What you will do :: Rewrite everything in the listing below from the line containing "Tap the Gmail" down to the line containing "Action: tap(115, 11)", replacing "icon" with "symbol" and leaving all else unchanged. Give back only those lines.

Record set ::
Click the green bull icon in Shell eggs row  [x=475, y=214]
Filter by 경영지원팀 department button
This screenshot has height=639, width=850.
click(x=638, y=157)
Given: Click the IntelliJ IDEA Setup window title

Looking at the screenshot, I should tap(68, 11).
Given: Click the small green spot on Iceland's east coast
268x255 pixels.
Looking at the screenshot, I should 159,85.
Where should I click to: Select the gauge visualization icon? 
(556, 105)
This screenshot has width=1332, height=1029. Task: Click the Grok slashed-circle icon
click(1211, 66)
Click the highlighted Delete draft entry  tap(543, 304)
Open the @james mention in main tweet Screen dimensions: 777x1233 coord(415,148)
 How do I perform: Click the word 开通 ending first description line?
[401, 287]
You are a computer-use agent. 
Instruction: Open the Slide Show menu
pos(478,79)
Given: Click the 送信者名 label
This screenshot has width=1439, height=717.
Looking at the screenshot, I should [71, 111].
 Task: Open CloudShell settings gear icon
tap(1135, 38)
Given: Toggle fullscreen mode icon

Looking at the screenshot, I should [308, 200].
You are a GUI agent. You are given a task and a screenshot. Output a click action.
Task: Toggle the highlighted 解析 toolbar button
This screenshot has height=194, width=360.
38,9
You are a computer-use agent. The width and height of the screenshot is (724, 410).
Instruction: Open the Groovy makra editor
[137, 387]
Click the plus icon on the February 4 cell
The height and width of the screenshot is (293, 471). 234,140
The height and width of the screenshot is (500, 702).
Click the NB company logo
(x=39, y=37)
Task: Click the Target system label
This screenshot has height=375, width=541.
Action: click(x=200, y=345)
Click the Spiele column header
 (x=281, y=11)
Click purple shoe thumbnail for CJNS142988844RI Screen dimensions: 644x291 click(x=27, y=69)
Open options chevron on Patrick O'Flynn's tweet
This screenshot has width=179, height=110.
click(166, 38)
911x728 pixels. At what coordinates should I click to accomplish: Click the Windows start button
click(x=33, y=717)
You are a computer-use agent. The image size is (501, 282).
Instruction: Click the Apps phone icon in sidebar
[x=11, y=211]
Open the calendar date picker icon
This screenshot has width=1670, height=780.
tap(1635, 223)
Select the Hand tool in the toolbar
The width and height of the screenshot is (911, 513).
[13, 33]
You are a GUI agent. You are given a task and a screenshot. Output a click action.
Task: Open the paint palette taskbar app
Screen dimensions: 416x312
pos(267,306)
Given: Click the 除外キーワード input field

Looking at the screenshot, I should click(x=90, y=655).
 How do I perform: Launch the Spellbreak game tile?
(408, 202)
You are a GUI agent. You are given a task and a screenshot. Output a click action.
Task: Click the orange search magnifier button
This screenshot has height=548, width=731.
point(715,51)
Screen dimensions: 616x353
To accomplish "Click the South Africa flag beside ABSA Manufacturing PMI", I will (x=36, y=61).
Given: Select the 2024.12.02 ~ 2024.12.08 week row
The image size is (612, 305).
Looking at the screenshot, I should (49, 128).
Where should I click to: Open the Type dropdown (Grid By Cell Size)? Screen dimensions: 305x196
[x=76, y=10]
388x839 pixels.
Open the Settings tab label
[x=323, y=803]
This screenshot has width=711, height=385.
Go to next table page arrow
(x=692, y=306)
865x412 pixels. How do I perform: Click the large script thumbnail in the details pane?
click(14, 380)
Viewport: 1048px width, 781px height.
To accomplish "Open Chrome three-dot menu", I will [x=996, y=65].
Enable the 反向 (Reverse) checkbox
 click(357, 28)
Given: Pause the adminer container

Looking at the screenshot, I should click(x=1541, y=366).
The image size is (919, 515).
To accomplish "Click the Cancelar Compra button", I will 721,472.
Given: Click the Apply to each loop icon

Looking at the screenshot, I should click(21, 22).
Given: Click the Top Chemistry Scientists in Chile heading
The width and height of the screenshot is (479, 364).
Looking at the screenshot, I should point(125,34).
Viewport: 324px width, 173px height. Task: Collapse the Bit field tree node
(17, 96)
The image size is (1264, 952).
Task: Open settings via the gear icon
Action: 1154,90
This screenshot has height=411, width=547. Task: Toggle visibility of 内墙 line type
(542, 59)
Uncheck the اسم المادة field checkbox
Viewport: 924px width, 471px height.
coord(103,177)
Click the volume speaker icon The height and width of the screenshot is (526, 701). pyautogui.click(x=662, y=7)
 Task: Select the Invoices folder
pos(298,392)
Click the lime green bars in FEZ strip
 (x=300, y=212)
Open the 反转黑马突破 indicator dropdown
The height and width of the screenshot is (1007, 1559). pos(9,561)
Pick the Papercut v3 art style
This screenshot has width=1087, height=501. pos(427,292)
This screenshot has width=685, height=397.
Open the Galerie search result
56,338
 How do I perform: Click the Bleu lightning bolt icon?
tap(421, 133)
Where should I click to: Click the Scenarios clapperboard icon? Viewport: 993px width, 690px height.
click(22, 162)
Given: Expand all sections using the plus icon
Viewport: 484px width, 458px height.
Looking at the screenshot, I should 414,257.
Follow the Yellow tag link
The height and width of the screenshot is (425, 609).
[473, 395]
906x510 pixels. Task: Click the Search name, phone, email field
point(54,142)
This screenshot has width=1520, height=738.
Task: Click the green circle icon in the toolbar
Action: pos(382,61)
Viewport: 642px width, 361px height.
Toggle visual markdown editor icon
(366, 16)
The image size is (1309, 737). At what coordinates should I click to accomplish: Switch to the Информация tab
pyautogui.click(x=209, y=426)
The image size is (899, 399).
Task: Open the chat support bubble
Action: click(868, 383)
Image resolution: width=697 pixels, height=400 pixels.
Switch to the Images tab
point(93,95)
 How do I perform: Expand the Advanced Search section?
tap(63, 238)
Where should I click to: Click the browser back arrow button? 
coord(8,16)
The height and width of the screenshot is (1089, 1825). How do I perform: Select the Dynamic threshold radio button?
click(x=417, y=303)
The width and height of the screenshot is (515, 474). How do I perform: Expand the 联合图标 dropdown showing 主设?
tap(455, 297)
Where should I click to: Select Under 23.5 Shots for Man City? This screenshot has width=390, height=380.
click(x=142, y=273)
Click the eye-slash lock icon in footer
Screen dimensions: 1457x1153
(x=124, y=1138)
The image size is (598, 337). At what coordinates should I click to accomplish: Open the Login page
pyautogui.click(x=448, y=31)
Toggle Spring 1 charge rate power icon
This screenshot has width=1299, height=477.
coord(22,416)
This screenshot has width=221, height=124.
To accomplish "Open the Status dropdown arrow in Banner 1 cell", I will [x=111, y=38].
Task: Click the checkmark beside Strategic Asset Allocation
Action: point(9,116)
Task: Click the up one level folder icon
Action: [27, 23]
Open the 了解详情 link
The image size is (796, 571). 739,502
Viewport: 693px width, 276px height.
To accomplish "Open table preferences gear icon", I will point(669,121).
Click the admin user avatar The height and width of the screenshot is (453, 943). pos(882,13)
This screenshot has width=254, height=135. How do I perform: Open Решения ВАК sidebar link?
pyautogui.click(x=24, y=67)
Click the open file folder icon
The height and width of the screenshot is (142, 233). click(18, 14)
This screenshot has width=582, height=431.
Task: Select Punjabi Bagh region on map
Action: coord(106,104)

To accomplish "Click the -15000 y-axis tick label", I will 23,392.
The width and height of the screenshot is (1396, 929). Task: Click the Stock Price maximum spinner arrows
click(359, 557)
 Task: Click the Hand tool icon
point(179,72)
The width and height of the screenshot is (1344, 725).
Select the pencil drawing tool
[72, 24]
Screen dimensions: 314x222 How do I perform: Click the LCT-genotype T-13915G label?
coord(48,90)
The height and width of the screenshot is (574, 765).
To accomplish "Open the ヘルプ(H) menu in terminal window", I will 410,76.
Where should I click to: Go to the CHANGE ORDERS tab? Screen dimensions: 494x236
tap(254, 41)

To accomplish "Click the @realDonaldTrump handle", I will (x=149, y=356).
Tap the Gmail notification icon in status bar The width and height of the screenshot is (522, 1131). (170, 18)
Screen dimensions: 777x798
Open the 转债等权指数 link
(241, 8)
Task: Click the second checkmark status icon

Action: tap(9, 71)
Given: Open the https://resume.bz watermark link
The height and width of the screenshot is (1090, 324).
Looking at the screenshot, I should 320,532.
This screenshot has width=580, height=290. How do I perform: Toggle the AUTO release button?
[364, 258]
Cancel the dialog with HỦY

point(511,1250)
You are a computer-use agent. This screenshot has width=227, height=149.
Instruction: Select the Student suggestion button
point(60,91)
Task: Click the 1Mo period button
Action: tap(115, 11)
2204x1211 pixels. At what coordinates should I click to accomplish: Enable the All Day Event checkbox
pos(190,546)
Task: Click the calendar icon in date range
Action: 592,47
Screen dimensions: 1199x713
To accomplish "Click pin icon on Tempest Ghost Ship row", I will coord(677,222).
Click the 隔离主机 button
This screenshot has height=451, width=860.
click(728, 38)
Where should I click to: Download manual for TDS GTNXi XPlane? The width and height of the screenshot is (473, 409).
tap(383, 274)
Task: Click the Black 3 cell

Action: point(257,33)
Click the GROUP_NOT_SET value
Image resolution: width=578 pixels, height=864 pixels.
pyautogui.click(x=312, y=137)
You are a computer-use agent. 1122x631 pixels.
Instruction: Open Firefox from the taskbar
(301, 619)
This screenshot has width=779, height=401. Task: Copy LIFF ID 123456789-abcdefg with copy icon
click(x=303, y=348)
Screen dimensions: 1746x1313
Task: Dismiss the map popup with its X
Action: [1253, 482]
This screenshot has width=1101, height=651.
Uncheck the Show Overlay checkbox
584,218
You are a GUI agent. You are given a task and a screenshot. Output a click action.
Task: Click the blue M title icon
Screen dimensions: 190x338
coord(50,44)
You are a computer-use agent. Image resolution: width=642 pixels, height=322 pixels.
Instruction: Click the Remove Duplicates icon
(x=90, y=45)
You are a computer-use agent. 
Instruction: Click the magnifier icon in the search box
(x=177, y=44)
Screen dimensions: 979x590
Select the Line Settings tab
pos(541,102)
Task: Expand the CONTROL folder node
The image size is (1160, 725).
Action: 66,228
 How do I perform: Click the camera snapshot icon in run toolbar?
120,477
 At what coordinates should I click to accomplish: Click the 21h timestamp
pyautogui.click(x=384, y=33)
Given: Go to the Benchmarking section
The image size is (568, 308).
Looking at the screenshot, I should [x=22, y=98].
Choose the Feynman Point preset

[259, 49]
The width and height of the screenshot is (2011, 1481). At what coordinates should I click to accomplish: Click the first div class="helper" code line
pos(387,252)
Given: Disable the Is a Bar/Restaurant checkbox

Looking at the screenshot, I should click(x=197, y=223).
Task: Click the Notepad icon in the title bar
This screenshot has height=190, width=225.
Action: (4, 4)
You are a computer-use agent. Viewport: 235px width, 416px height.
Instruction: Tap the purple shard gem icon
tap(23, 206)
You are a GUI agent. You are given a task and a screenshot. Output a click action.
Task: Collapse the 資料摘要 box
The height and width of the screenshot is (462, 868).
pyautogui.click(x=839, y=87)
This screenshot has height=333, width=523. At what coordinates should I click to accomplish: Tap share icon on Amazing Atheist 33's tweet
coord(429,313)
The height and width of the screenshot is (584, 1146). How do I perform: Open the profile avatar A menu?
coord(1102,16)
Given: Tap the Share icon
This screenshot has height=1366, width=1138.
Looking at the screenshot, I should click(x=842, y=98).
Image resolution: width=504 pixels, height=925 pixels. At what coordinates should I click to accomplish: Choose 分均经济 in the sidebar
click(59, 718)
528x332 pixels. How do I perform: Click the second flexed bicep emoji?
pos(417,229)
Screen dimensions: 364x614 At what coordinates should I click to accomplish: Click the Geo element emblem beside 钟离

Final answer ::
Tap the Gmail notification symbol in status bar The width and height of the screenshot is (522, 1131). (170, 18)
Screen dimensions: 777x798
Open the 转债等权指数 link
(241, 8)
Task: Click the second checkmark status symbol

Action: tap(9, 71)
Given: Open the https://resume.bz watermark link
The height and width of the screenshot is (1090, 324).
Looking at the screenshot, I should 320,532.
This screenshot has width=580, height=290. How do I perform: Toggle the AUTO release button?
[364, 258]
Cancel the dialog with HỦY

point(511,1250)
You are a computer-use agent. This screenshot has width=227, height=149.
Instruction: Select the Student suggestion button
point(60,91)
Task: Click the 1Mo period button
Action: tap(115, 11)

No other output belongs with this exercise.